_Brief_.
After dropping the pictures, give again exactly the lines of the data from its first line through the line with "Given: Click the 2,547 total data value", which is included as well.

==== Records shown ====

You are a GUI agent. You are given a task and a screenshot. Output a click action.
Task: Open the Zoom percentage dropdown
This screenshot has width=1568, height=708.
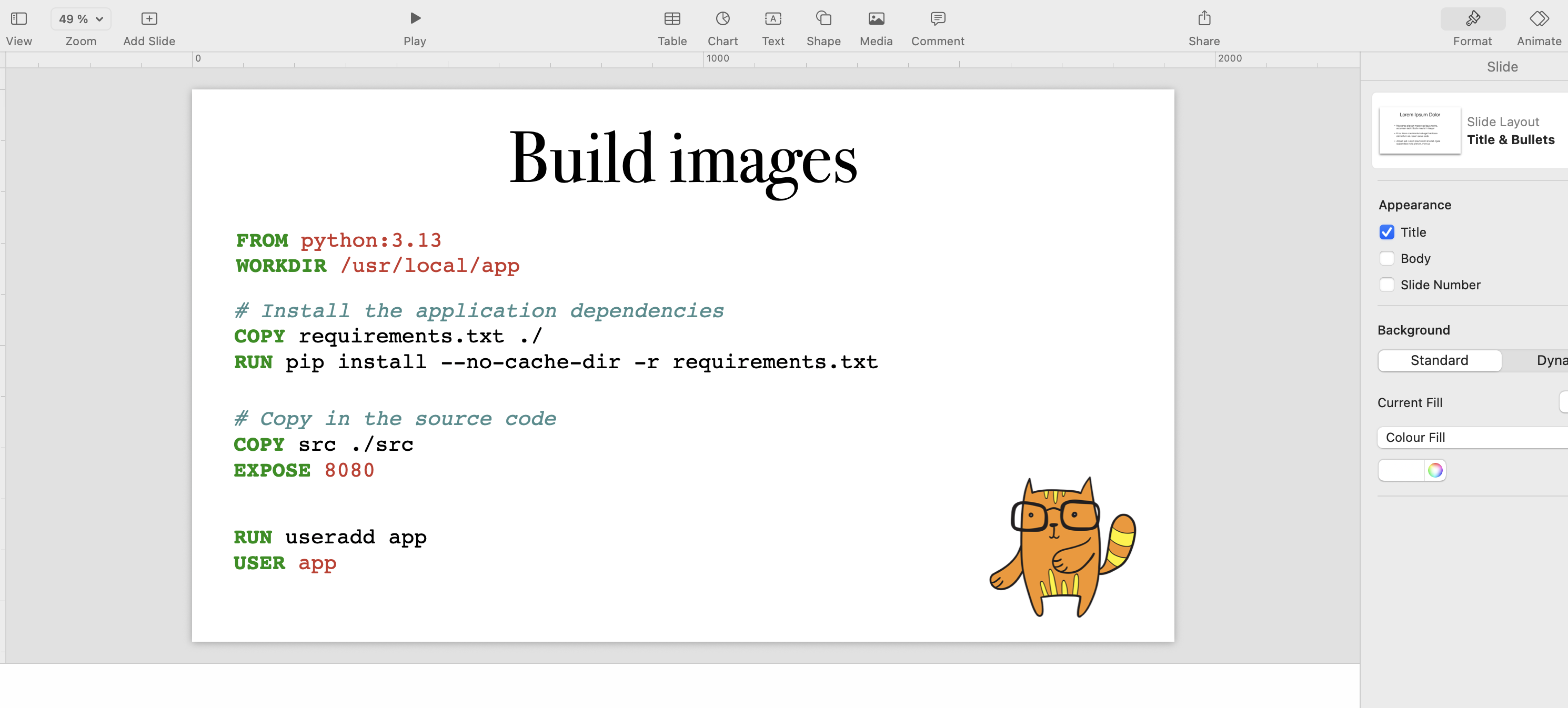[x=80, y=18]
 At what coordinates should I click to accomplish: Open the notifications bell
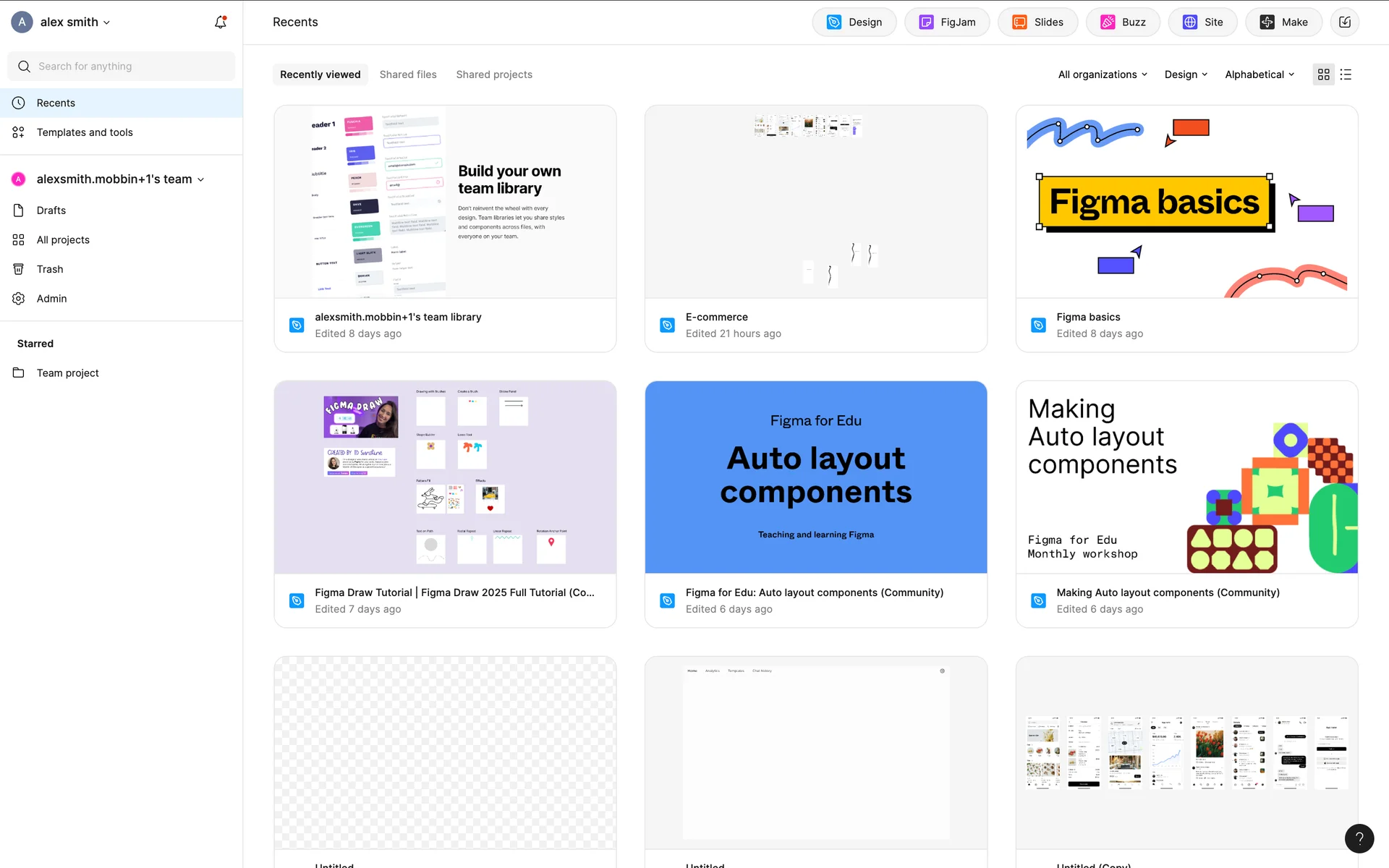click(221, 22)
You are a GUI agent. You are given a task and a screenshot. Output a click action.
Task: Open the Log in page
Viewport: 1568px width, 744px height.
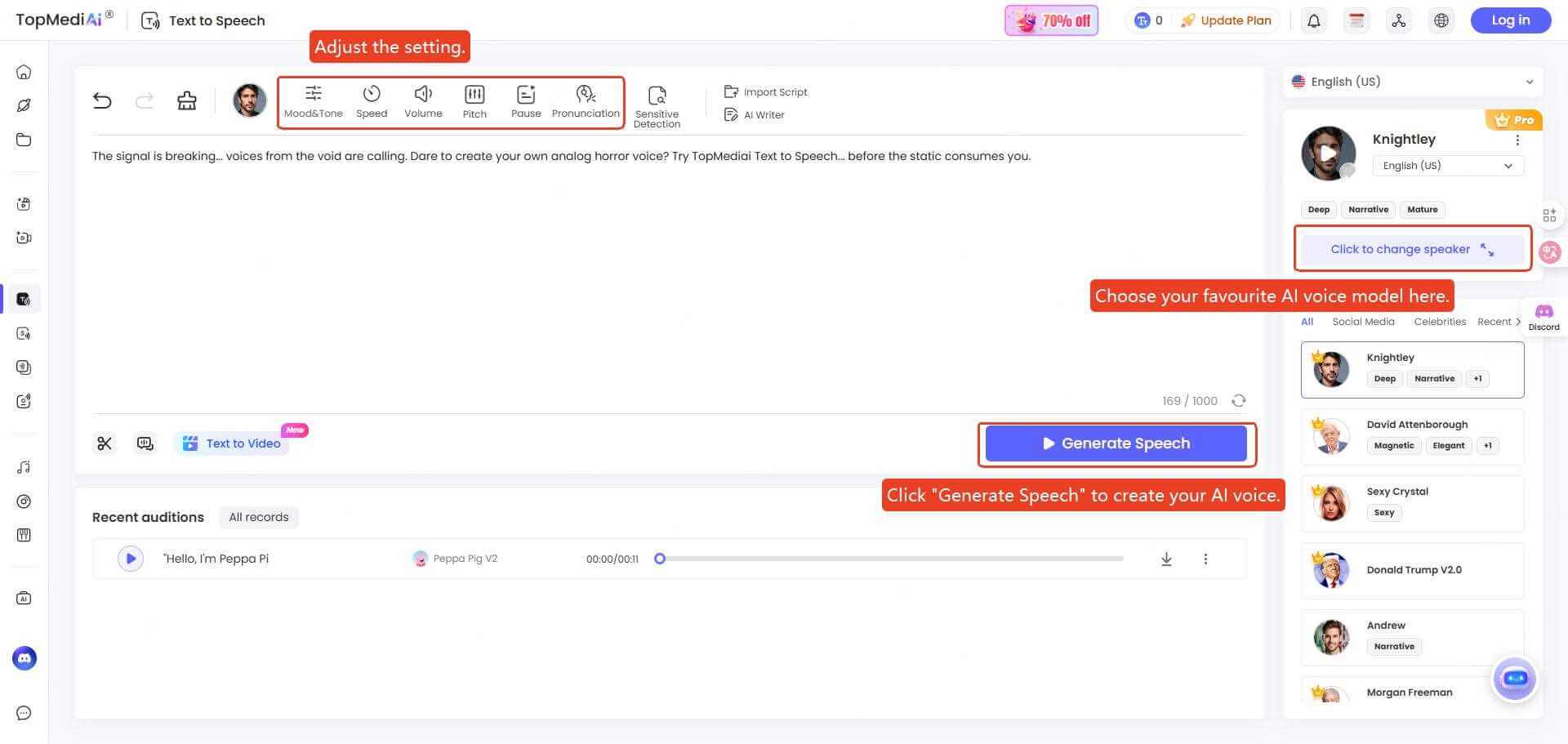tap(1510, 20)
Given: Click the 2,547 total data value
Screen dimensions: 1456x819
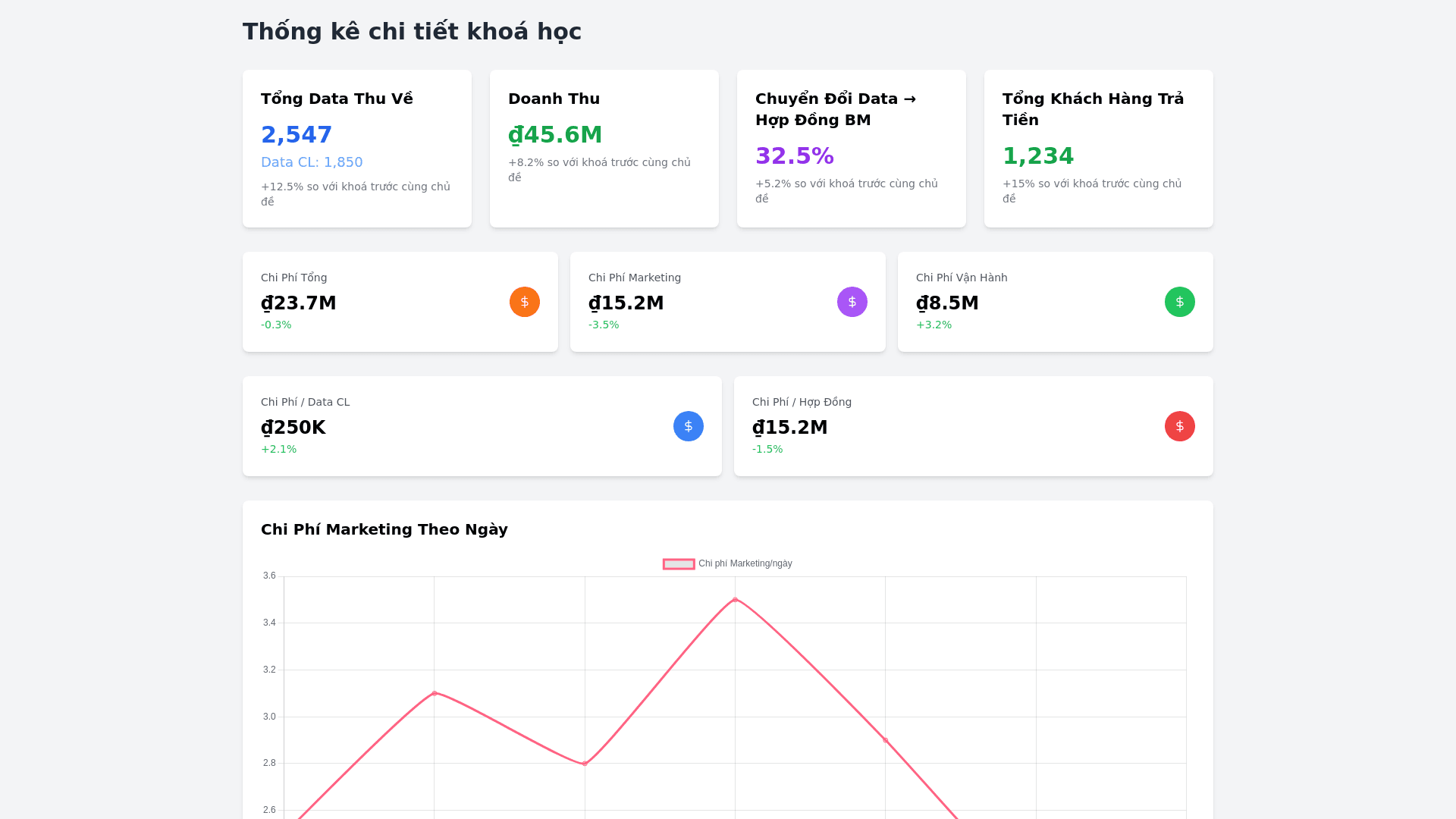Looking at the screenshot, I should point(297,135).
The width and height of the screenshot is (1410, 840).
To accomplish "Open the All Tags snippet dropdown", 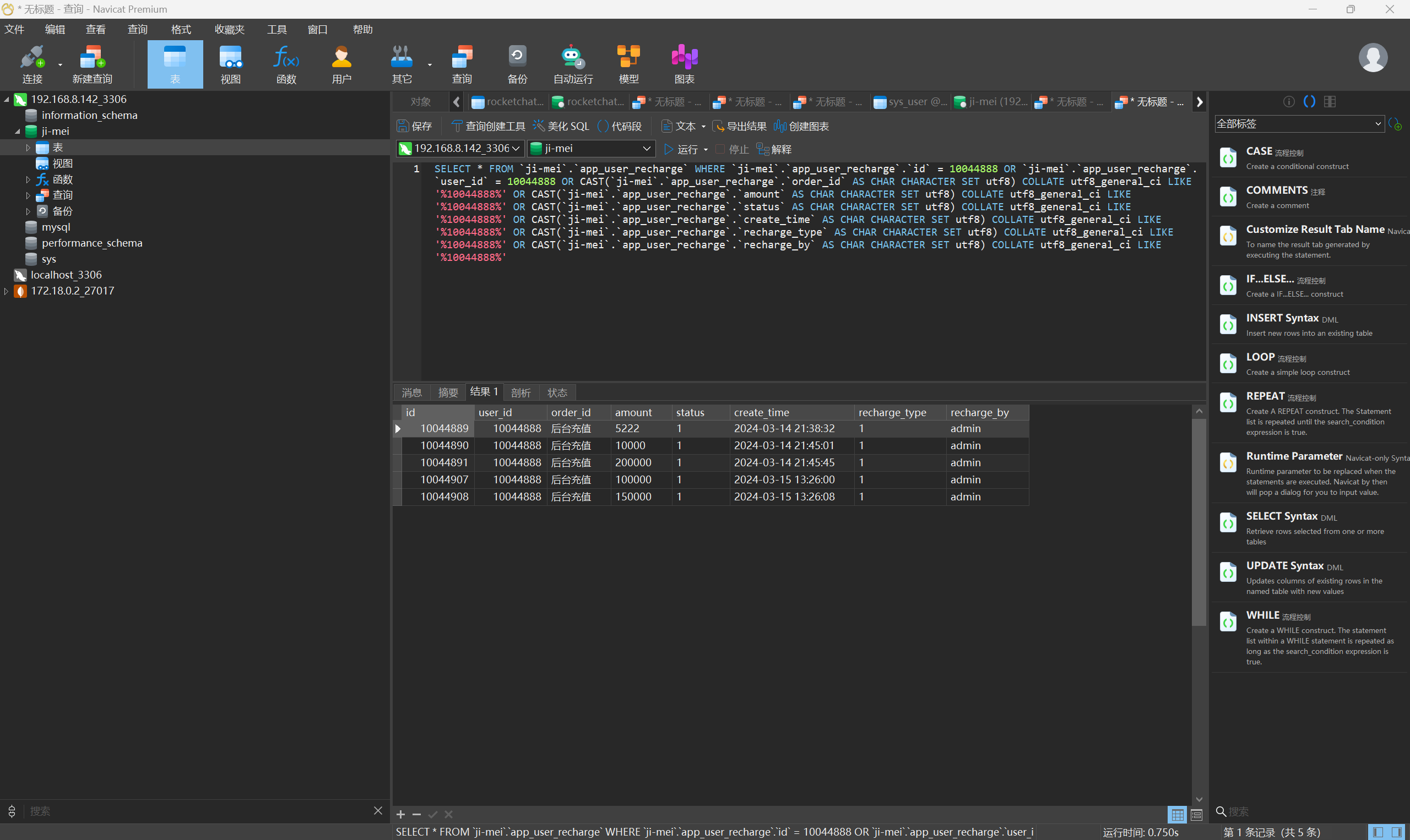I will (x=1377, y=124).
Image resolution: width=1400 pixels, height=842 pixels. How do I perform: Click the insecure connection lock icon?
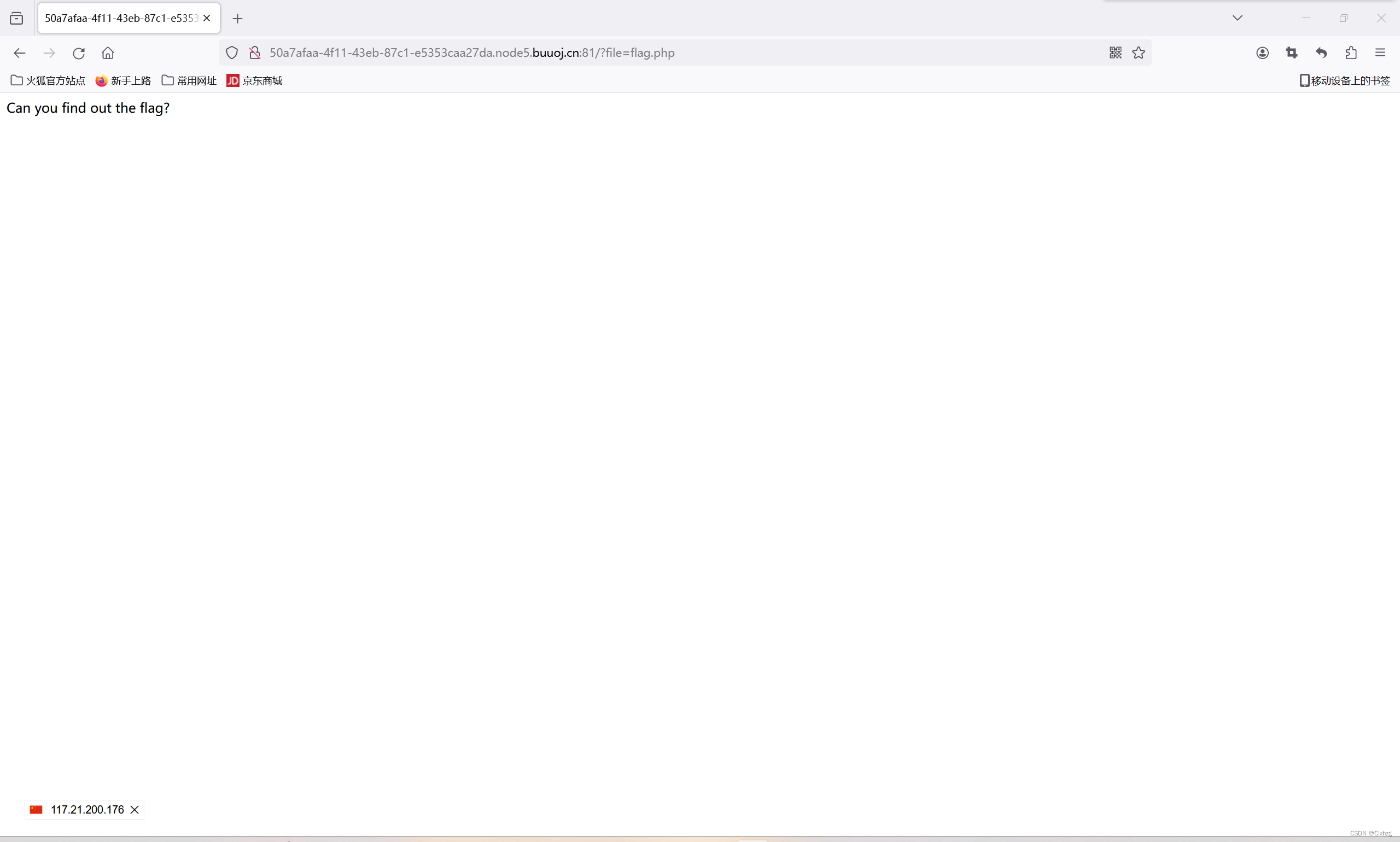(255, 52)
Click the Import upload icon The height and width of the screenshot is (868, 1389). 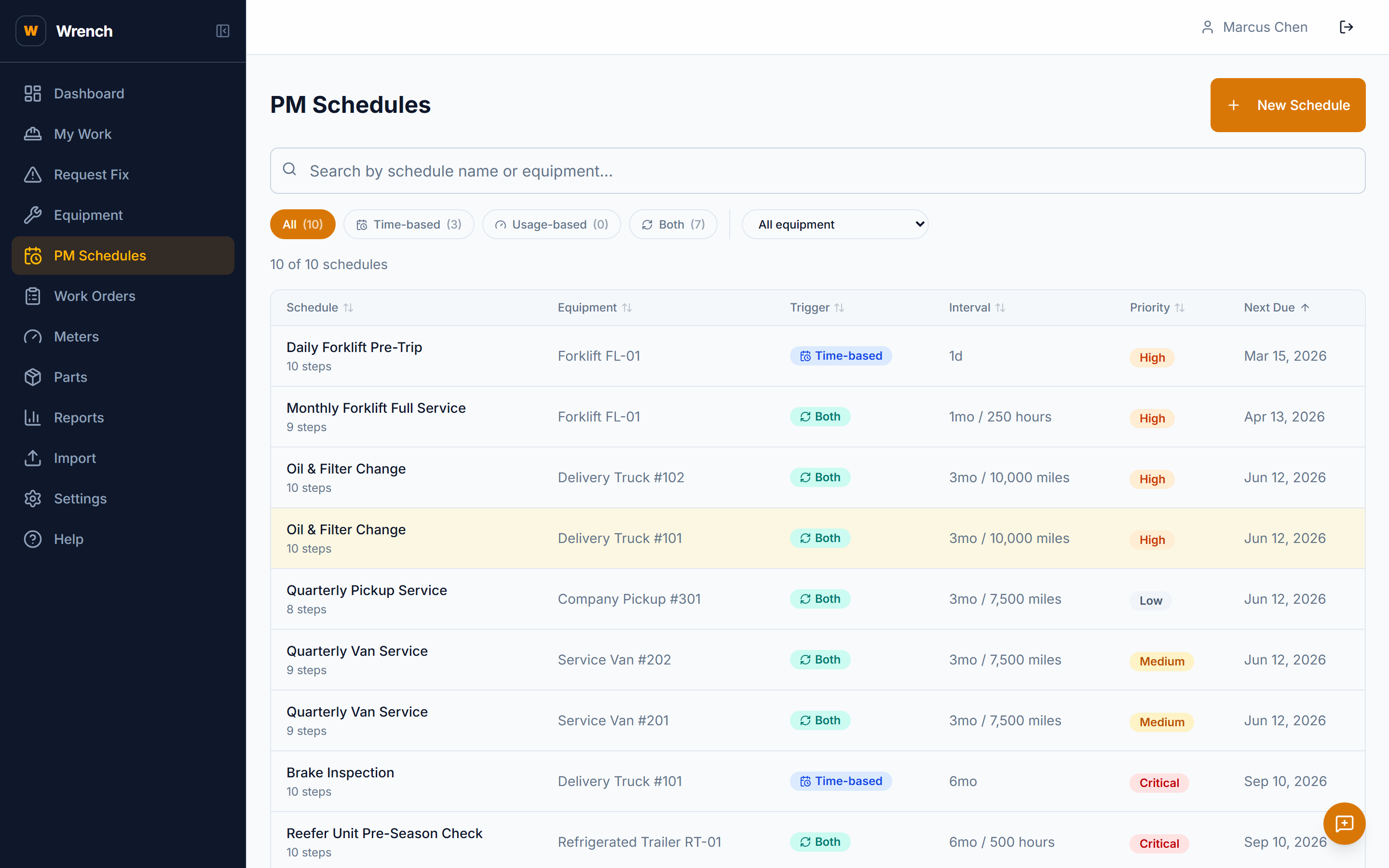click(33, 458)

====

_Answer to this exercise_.
You are a GUI agent. You are given a task and a screenshot. Output a click action.
Task: Open the Zoom percentage dropdown
This screenshot has width=1568, height=708.
[x=80, y=18]
 At what coordinates should I click to accomplish: Open the notifications bell
click(221, 22)
You are a GUI agent. You are given a task and a screenshot. Output a click action.
Task: Open the Log in page
Viewport: 1568px width, 744px height.
tap(1510, 20)
Given: Click the 2,547 total data value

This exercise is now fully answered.